To further demonstrate the performances of the classical HPL with different FDE methods, 24 h data were used to obtain the numerical results. The user’s static position was set as 22.3042°N and 114.1798°E at Hong Kong Polytechnic University. The GPS almanac data on 27 November 2022 with 32 satellites was used to calculate the satellite position under a one-minute sampling interval. Given the user and satellite positions, the elevation angle was then computed, which was used to formulate the matrices of $A$, $P_s$, $Q_v$, and $S_{vi}$. The mask angle was set to 5°. The total required integrity risk was 10⁻⁷, which was evenly distributed among the fault-free and faulty hypotheses. The prior probability of each faulty hypothesis ($P_i$) was 1 × 10⁻⁴. The PFA and PMD of each hypothesis were 3.33 × 10⁻⁷ and 10⁻³, respectively [18]. The observation errors from each satellite were assumed to follow a standard normal distribution with a correlation existing between two satellites. Two examples with correlation coefficients of 0.2 and 0.9 are illustrated in Figure 1 and Figure 2, respectively, with the classical HPL method based on the optimal test and v-test.

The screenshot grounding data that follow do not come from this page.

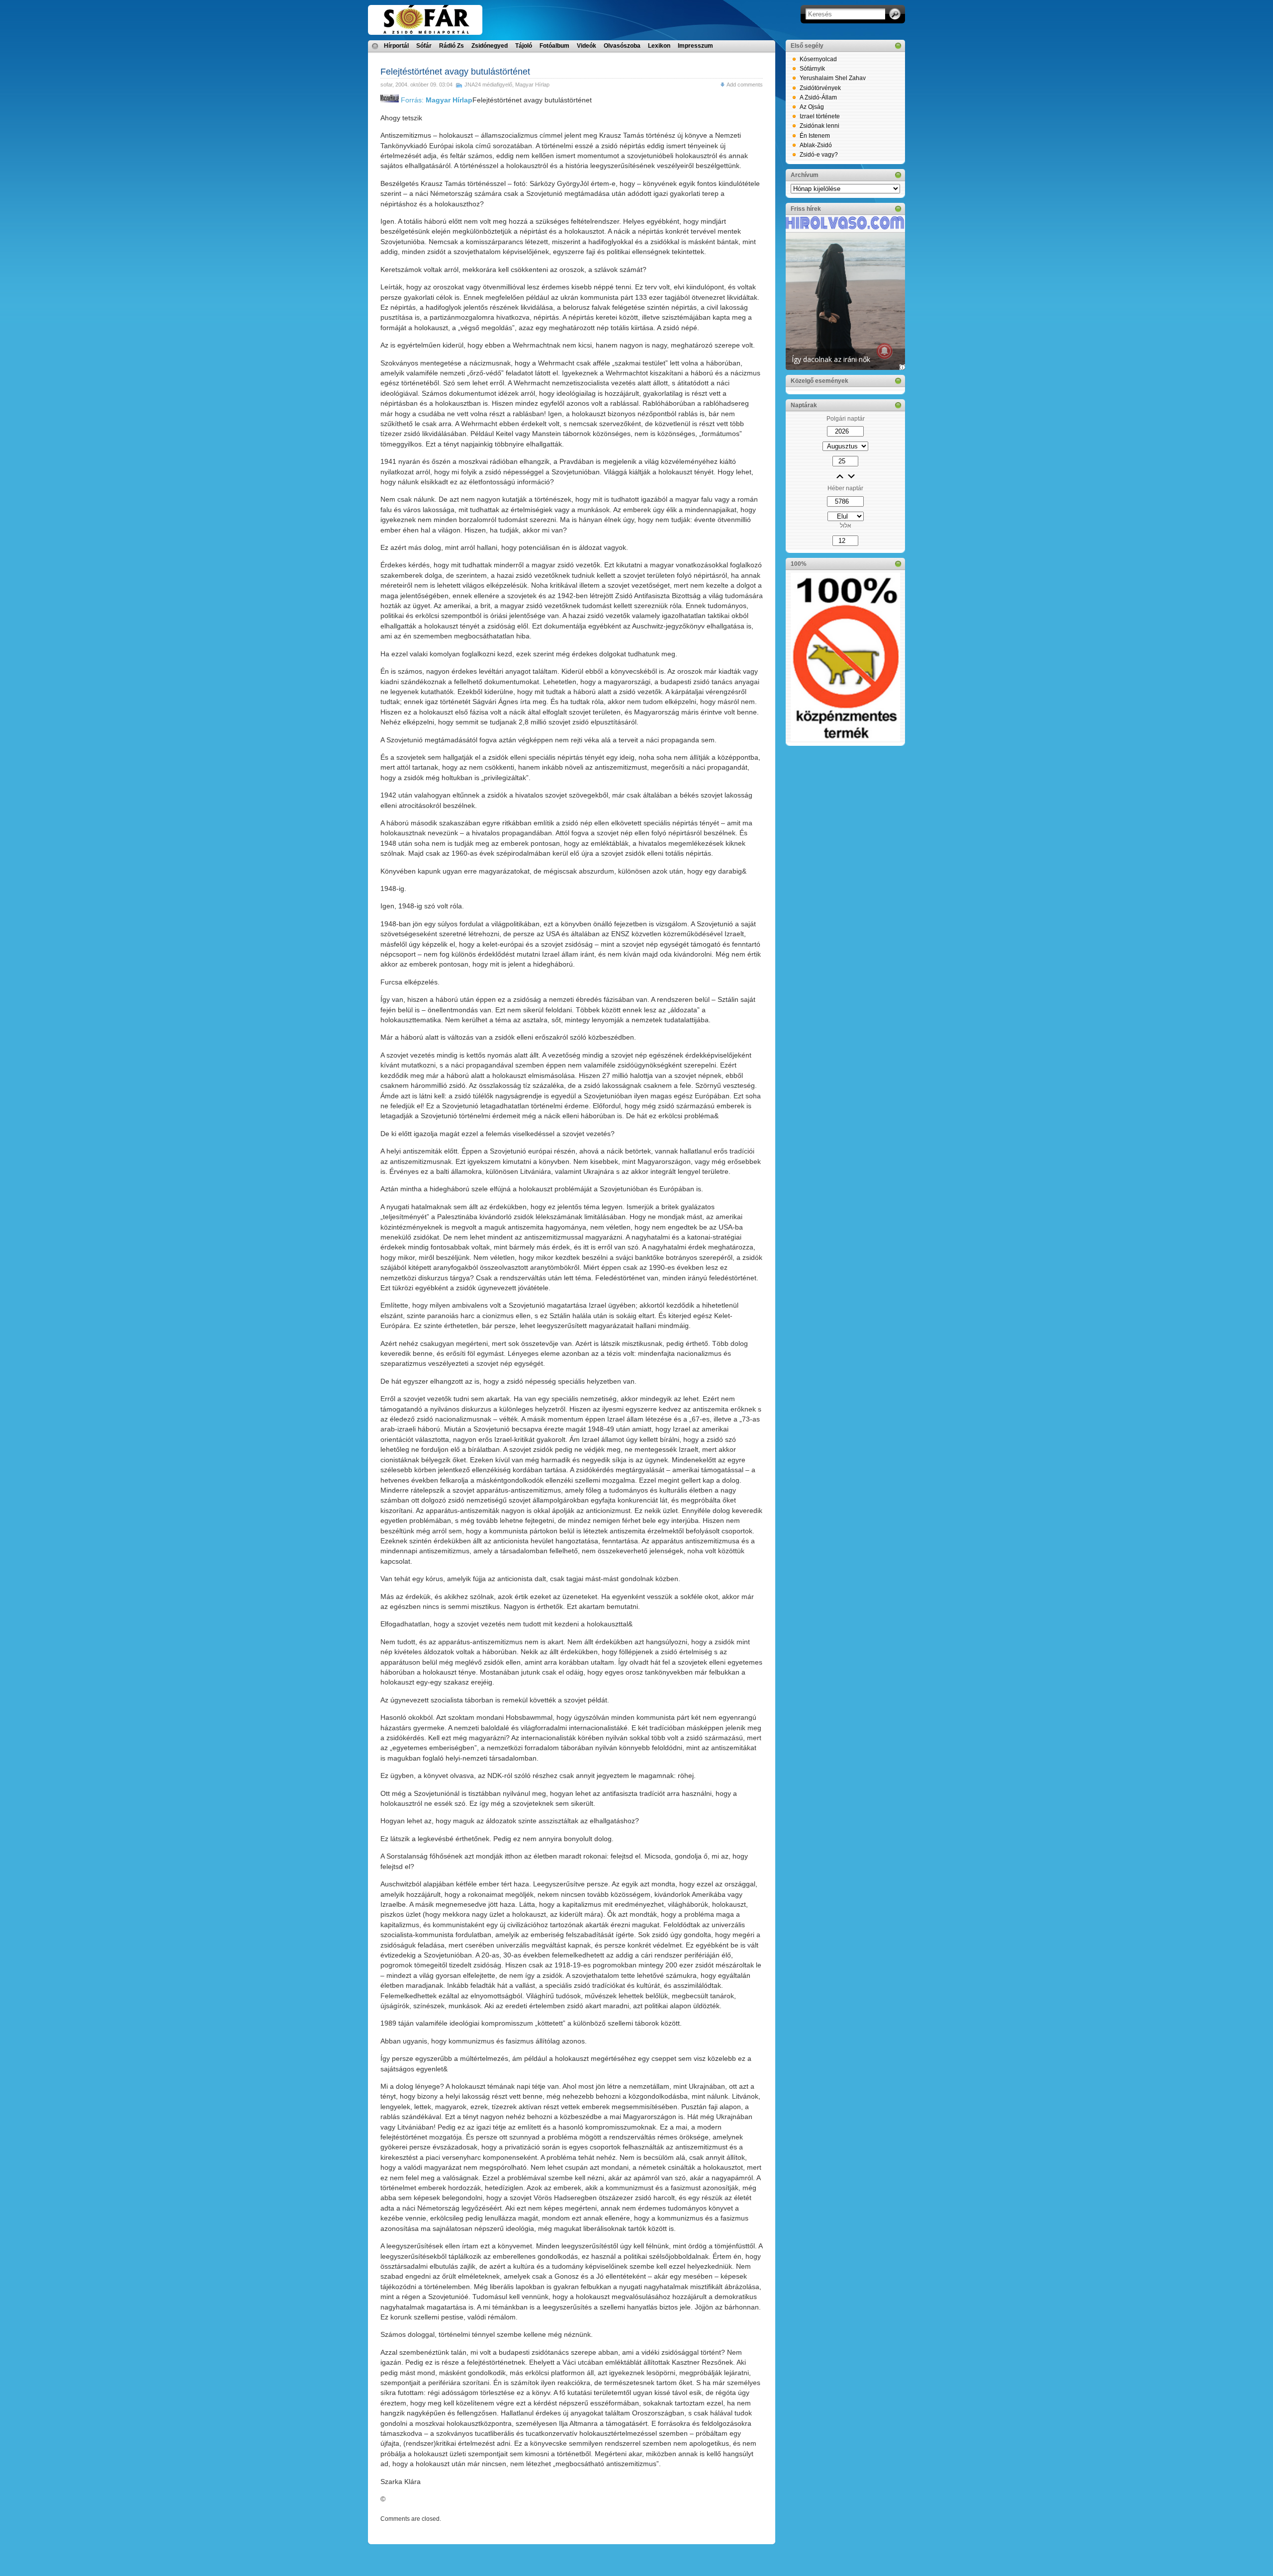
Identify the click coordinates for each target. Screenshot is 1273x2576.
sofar (386, 85)
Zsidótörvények (820, 88)
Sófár (424, 45)
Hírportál (396, 45)
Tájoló (523, 45)
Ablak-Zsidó (816, 145)
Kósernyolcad (818, 59)
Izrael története (820, 116)
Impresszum (695, 45)
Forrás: (435, 100)
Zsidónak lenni (819, 125)
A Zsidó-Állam (818, 97)
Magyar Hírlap (532, 85)
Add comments (745, 85)
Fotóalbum (554, 45)
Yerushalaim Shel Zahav (833, 78)
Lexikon (659, 45)
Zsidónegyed (489, 45)
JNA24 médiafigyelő (488, 85)
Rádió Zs (451, 45)
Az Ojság (812, 106)
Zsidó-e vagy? (819, 154)
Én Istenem (815, 135)
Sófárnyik (812, 68)
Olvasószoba (622, 45)
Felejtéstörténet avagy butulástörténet (455, 72)
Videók (586, 45)
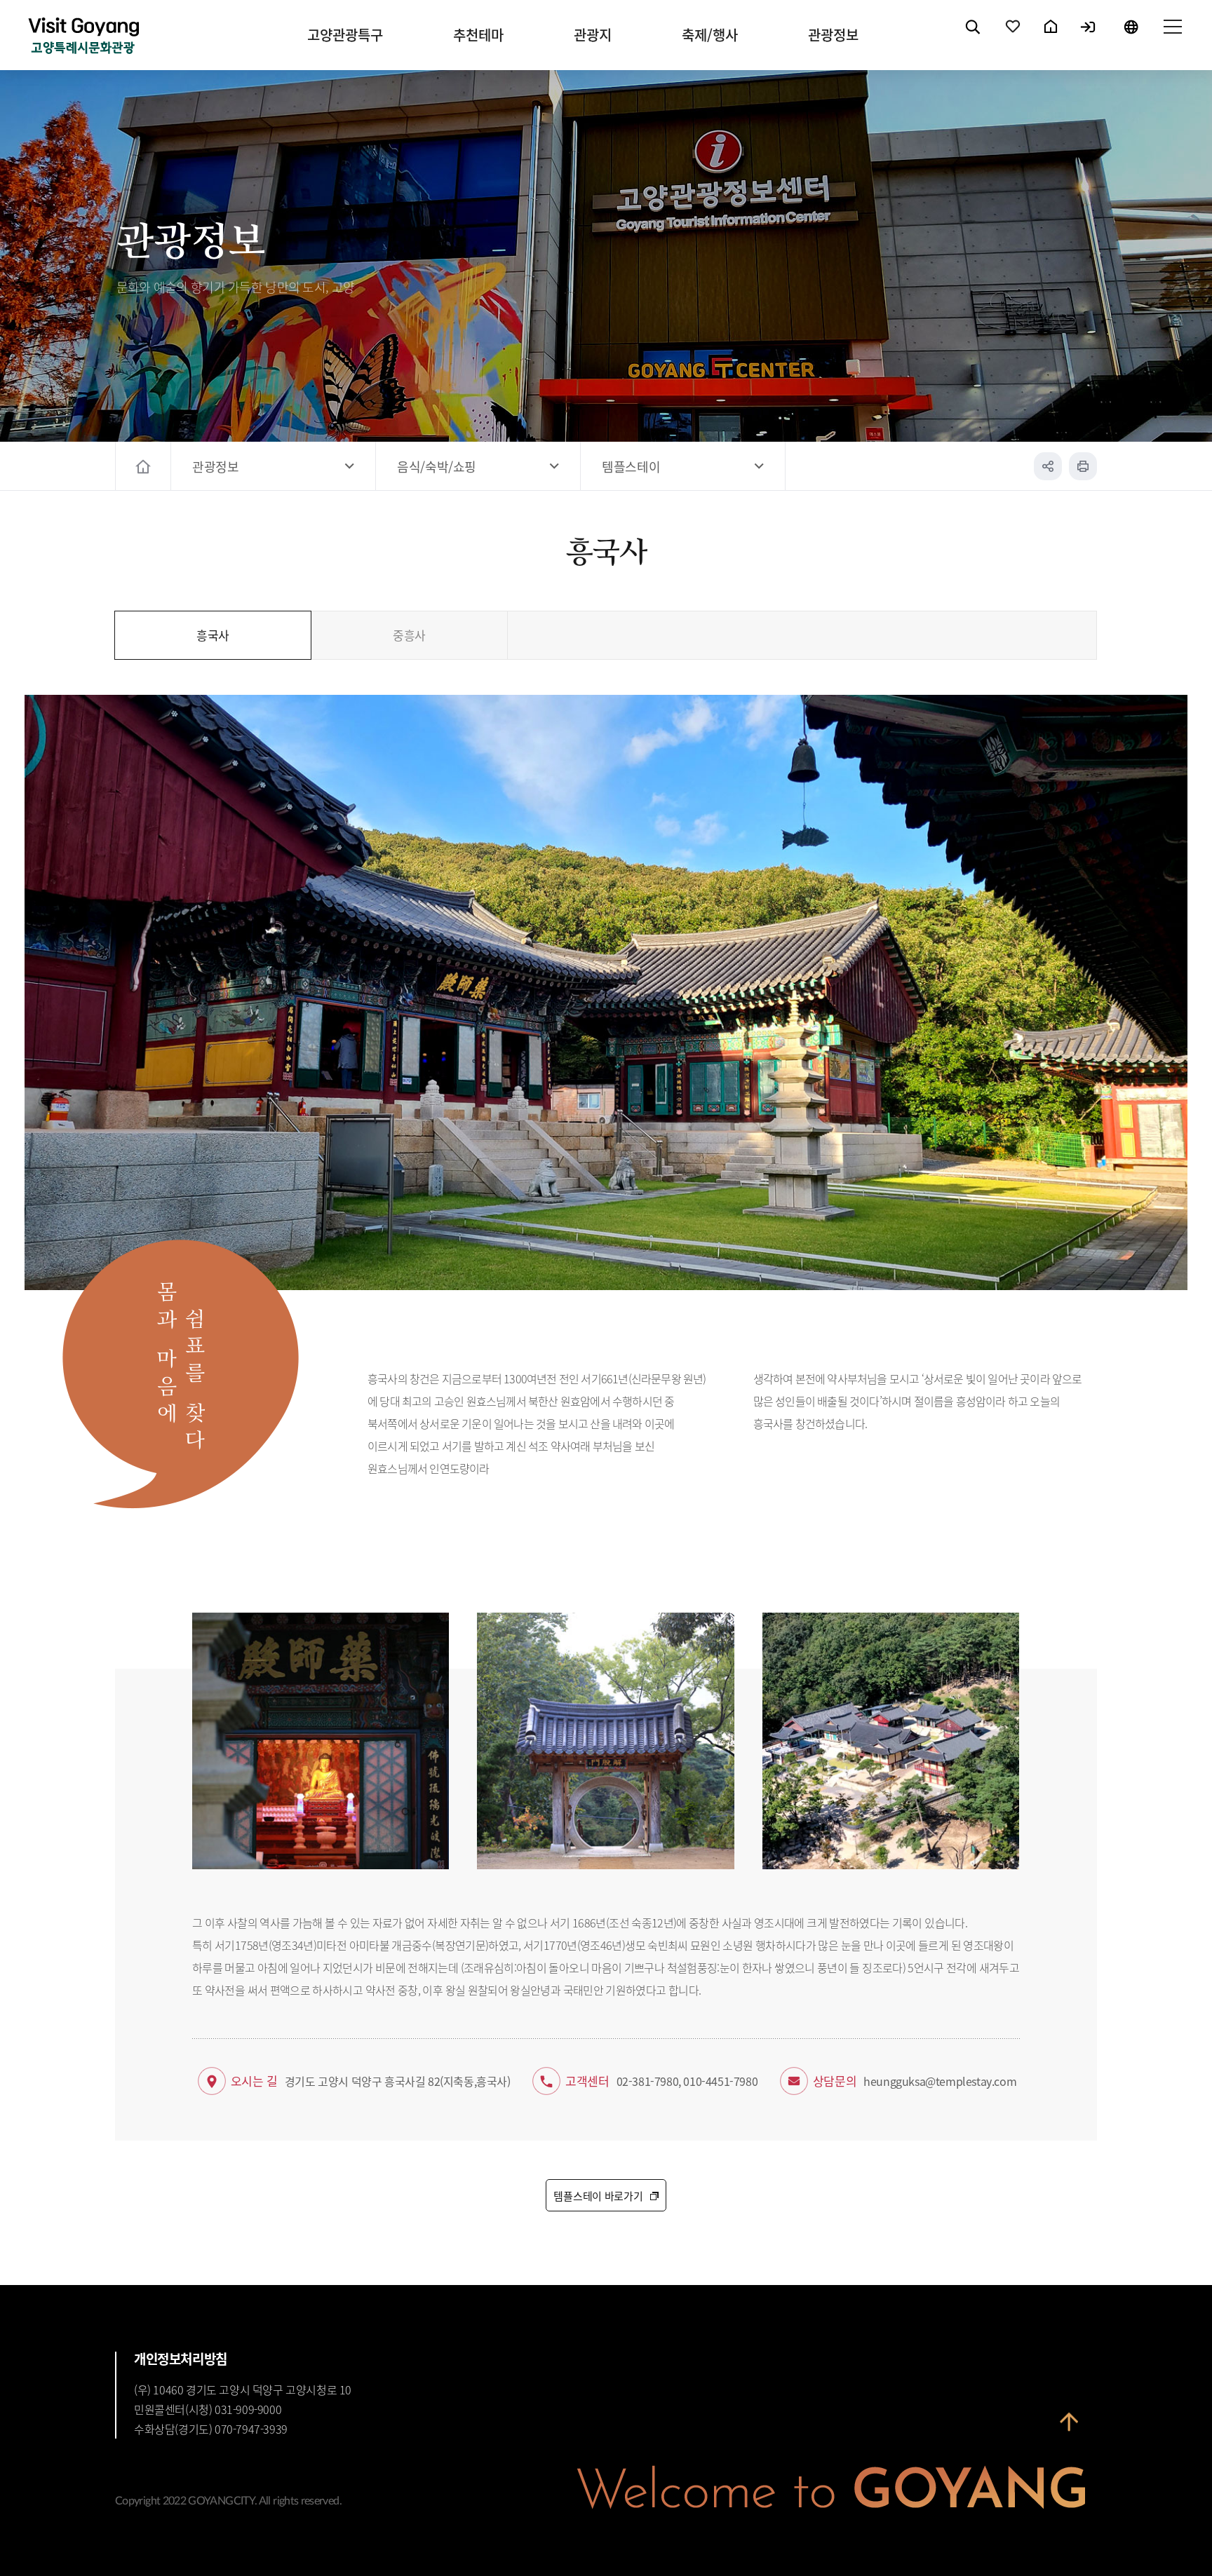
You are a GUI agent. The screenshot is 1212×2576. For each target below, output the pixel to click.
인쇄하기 (1083, 466)
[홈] (145, 466)
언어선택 (1130, 38)
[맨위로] (1069, 2427)
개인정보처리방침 (180, 2359)
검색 (973, 38)
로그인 (1088, 38)
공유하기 (1048, 466)
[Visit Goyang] (83, 37)
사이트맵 (1172, 38)
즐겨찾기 (1013, 38)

Comparing Figure 1 and Figure 2, the optimal test maintains low HPL values in both the low- and high-correlation cases, while the v-test generates high HPL values in the high-correlation cases with reduced service availability. The high peaks in both Figure 1 and Figure 2 occur simultaneously, which indicates that the v-test amplifies the weak geometry under the spatial correlation in the HPL. Therefore, the optimal test is feasible for scenarios both with and without spatial correlation among the observations, while the v-test can only be used for cases in which there is little correlation.

6. Conclusions

The conventional RAIM FDE method was developed based on the assumption that the observations from different satellites are independent. To apply this method to other safety-of-life applications (e.g., ITSs) with spatial correlation among the observations, the design of the test statistics was reviewed. The optimal test statistics are defined as those that minimize the integrity risk, and the optimal solution is derived from a deterministic perspective. It was valid for cases both with and without correlation without a loss of generality. To further validate this conclusion, the MDBs of the optimal test statistics and those of another commonly used statistic were compared. It was theoretically demonstrated that the optimal test always generates smaller MDBs than the alternative method with correlation. Smaller MDBs indicate an enhanced FDE performance and less conservative HPL results, which is equivalent to a minimized integrity risk. This conclusion was also demonstrated with numerical results with 24 h GPS data. The HPL results with the optimal test were lower than those with the alternative test, which was especially obvious with high correlation coefficients and weak geometries. With its proven optimality, the FDE method can be used in integrity monitoring for both civil aviation and ITSs with improved service availability. Further research is planned for binding the observation error with spatial correlation for urban environments.